After its victory in the case, the government declared that from 2017 cigarettes in Uruguay will
be sold in generic packaging.

In my opinion, the decision of the international arbitration court to win Uruguay is a very
appropriate thing. The two main rules governed by Uruguay regarding the single presentation
requirements and 80/80 regulation do not constitute a breach of obligations under the Bilateral
Investment Agreement (BIT) between Uruguay and Switzerland.

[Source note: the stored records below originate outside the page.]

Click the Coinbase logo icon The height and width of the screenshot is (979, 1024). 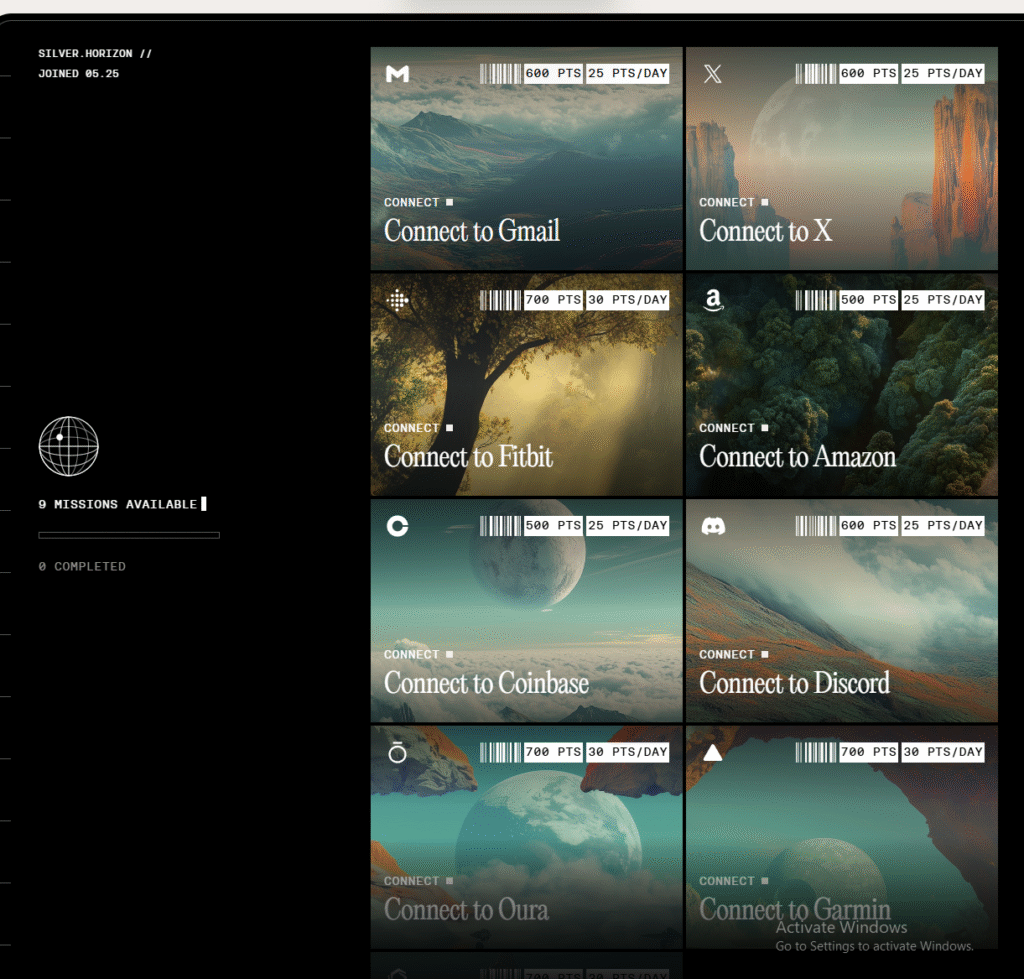[397, 526]
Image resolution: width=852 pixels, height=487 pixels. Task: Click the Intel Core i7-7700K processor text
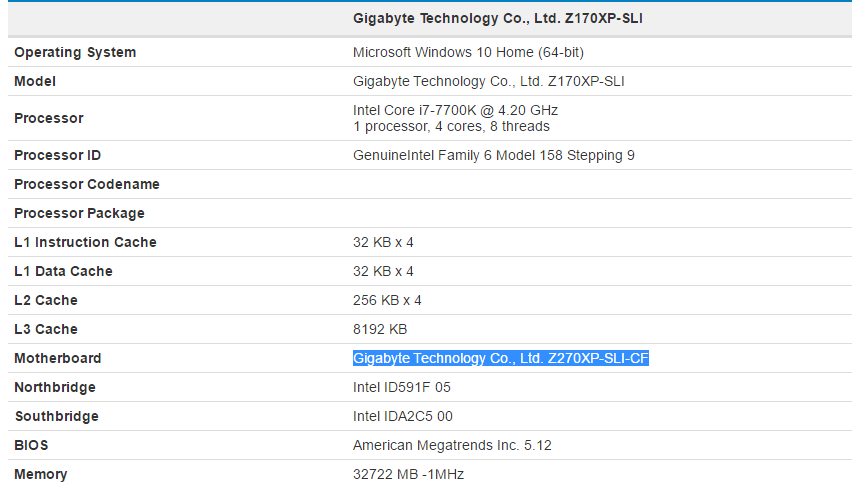[x=455, y=110]
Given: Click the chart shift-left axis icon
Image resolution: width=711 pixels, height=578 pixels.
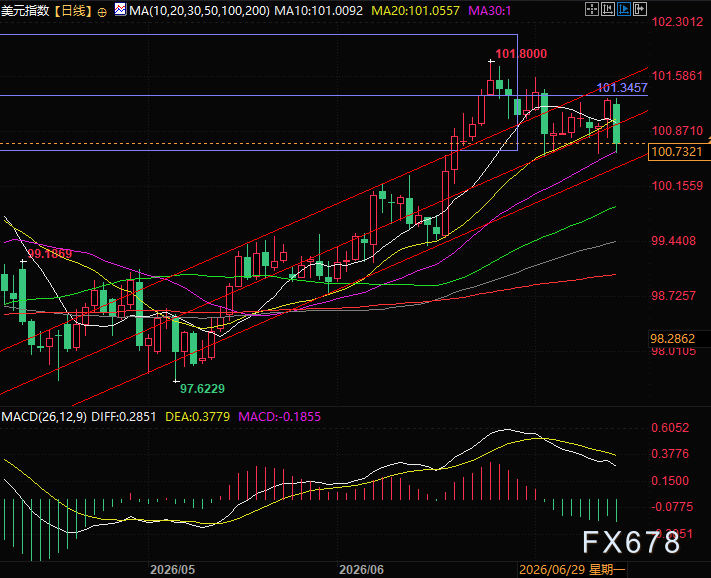Looking at the screenshot, I should pos(608,9).
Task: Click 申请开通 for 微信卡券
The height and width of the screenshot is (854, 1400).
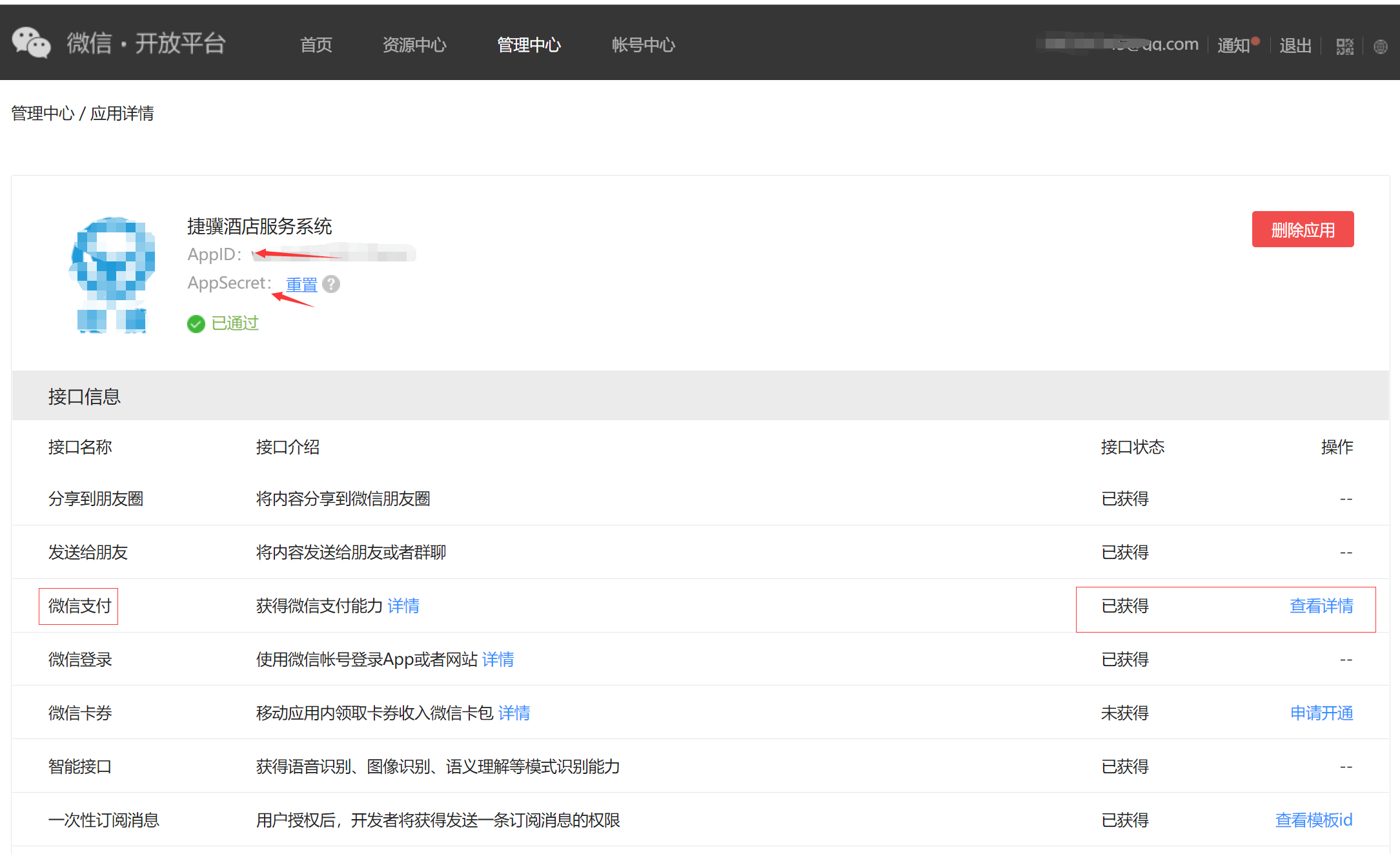Action: (1321, 713)
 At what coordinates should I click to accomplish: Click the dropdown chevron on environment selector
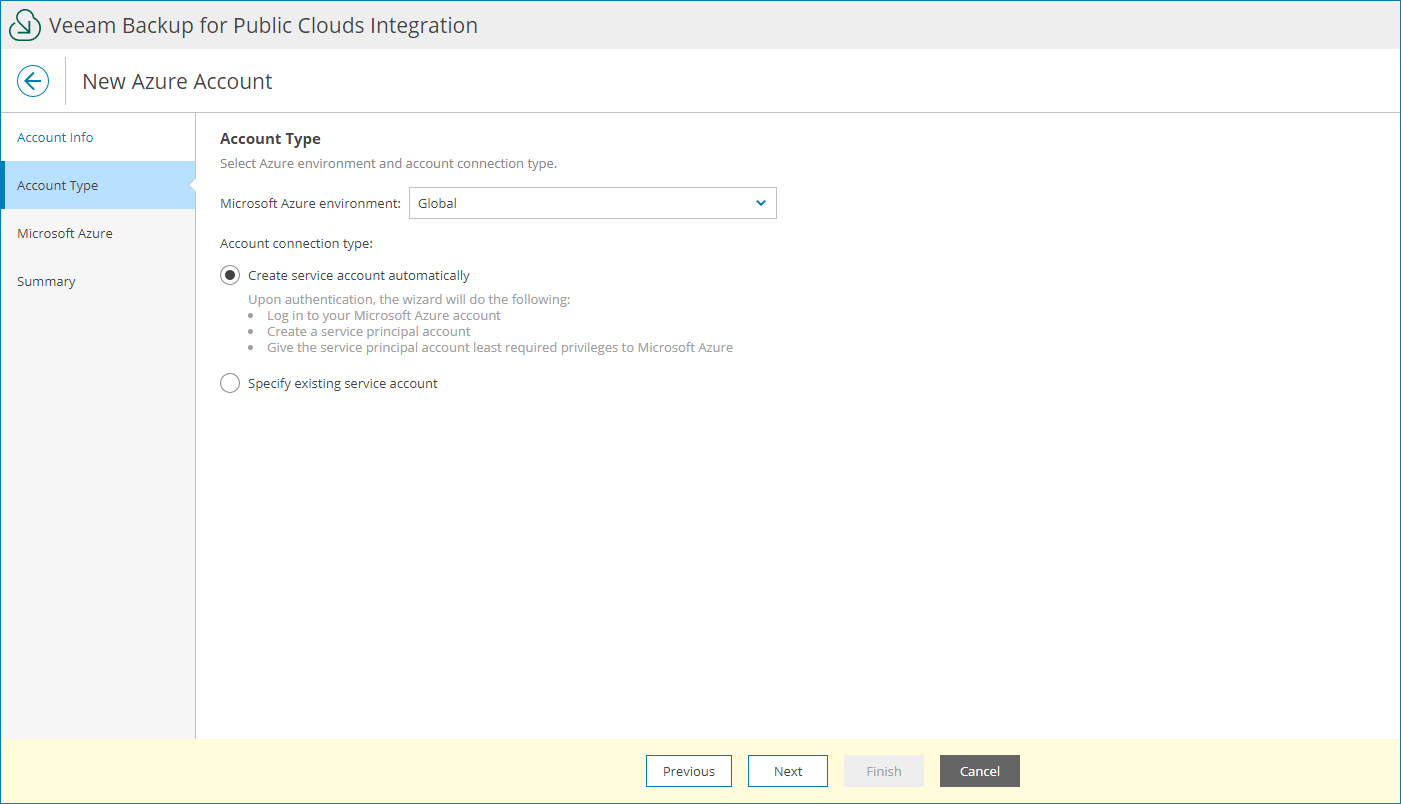761,203
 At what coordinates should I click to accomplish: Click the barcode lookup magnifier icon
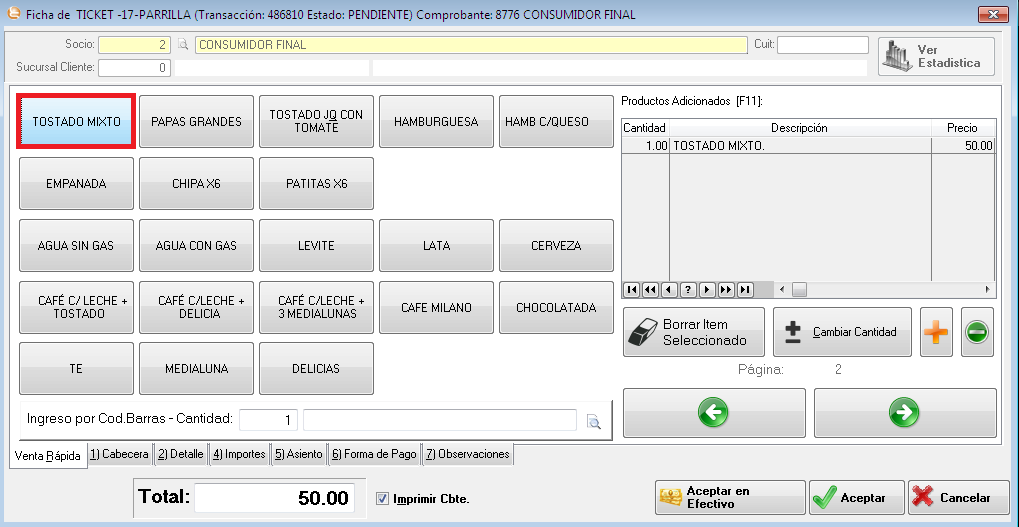[593, 422]
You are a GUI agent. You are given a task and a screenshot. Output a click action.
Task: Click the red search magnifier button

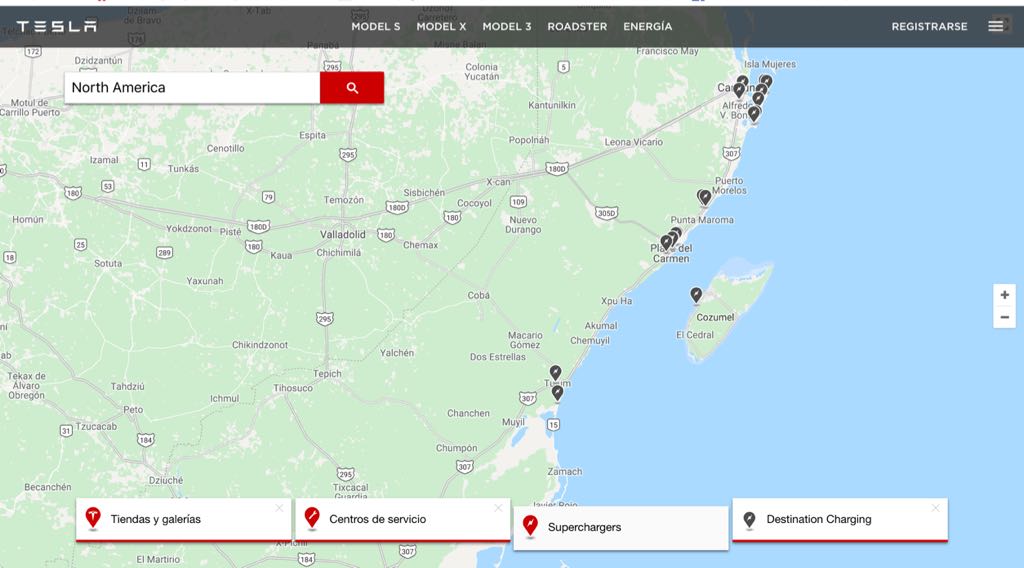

The rules restrict cigarette brands to only use one type of packaging to prevent several terms
(such as light and mild) and the rule to include 80% pictorial health warnings (PHW) on
cigarette packages to reduce the adverse effects of smoking are part of Uruguay's
comprehensive approach in consuming tobacco to reduce deaths and diseases caused by
tobacco consumption.

The victory of Uruguay, in this case, should be able to mobilize many countries in the world to
implement the World Health Organization Framework Convention on Tobacco Control and
and get more attention of governments including Indonesia as one of the countries with the
most smokers in the world. The government should be more effective in regulating policies for
public health and decrease cigarette industry intervention on policymakers.